In situ carbon recovery from refractory organics in wastewater: a critical review

Abstract

Industrial wastewater containing refractory organic pollutants poses serious ecological and public health risks. Conventional mineralization technologies face challenges of carbon emissions and inefficient carbon utilization. Emerging in situ carbon recovery systems enable synchronous oxidation of organics and reduction of endogenous CO₂ into value-added products (e.g., CO, CH₃OH and C₂H₅OH). This review systematically analyses the main technologies, related mechanisms and potential enhancement pathways: photocatalysis, electrocatalysis–advanced oxidation processes (AOPs), photo-electrocatalysis, and piezocatalysis–AOPs. The comprehensive performance is quantitatively evaluated through economic analysis and life cycle assessment (LCA) methodologies. Photocatalytic technology demonstrates suitability for low-concentration wastewater treatment, though its efficiency under anoxic conditions requires further enhancement. Electrocatalysis and piezocatalysis–AOP systems exhibit superior performance in wastewater remediation with high-concentration contaminants but encounter substantial barriers including elevated operational costs and carbon footprints. Dual economic–environmental dimension analysis reveals that photocatalysis holds remarkable advantages. Whereas piezocatalysis–AOP coupling technology necessitates optimization of mechanical energy harvesting to improve economic and environmental benefits.
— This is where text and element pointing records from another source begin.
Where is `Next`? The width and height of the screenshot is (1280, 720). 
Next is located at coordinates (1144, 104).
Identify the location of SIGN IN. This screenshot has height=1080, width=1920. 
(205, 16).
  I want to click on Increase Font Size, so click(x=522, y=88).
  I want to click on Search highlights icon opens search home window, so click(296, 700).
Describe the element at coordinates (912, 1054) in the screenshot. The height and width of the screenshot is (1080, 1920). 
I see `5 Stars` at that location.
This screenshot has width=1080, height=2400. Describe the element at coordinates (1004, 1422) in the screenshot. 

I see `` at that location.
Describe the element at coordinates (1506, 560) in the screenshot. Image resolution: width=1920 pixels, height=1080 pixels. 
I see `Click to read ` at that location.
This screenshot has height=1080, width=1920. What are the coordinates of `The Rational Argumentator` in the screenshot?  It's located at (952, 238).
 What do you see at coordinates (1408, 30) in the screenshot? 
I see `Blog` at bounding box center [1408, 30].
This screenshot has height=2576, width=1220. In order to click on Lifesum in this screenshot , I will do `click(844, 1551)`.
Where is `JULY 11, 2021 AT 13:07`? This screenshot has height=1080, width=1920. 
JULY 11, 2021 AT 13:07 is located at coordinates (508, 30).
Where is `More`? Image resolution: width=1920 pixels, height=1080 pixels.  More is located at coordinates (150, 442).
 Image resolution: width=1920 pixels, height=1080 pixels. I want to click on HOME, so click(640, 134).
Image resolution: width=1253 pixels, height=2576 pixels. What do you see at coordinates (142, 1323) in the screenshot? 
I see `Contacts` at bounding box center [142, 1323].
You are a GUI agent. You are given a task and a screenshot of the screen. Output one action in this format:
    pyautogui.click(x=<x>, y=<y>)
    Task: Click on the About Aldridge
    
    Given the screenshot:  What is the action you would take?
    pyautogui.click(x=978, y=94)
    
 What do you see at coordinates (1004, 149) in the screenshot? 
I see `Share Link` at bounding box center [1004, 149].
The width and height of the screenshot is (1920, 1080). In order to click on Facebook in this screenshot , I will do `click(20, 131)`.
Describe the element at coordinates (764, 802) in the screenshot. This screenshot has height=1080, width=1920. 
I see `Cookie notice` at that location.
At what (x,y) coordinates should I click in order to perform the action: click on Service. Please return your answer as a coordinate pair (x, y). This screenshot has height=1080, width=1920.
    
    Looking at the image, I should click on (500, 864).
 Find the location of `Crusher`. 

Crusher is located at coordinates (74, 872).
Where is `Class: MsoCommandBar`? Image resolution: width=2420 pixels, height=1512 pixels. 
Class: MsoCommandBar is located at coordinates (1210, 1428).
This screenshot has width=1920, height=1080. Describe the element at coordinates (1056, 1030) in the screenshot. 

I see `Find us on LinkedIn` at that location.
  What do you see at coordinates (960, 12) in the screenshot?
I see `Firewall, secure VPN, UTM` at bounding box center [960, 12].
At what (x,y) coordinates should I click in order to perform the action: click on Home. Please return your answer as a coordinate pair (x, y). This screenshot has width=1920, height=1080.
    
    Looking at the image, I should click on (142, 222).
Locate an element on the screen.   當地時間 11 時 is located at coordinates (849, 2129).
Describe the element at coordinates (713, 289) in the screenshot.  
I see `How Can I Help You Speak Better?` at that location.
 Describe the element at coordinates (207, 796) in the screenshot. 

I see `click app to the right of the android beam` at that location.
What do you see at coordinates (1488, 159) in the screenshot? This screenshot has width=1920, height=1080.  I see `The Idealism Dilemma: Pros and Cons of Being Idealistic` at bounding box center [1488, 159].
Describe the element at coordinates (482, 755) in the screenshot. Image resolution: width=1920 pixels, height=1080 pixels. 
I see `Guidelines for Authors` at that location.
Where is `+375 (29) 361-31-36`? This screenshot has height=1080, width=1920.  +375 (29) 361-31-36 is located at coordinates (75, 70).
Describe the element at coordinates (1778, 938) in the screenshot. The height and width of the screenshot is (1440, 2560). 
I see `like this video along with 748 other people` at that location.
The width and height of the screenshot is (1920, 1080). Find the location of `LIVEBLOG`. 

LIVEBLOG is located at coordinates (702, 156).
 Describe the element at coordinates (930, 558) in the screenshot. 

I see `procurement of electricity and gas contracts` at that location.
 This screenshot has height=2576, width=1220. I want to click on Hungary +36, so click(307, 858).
Electrocatalysis–AOP coupling technology urgently requires the development of non-noble metal catalysts and process intensification strategies. Finally, scaling up the systems is hindered by complex water matrix interference, inefficient product separation, and inadequate reactor design. This review introduces a novel analytical framework that enables the first quantitative comparison of four in situ carbon recovery technologies through the synergistic integration of techno-economic assessment with LCA. By explicitly bridging mechanistic understanding, sustainability performance and scalability constraints, this review establishes a coherent development pathway for green chemistry applications in carbon resource recovery, offering guidance for technology selection and process optimization.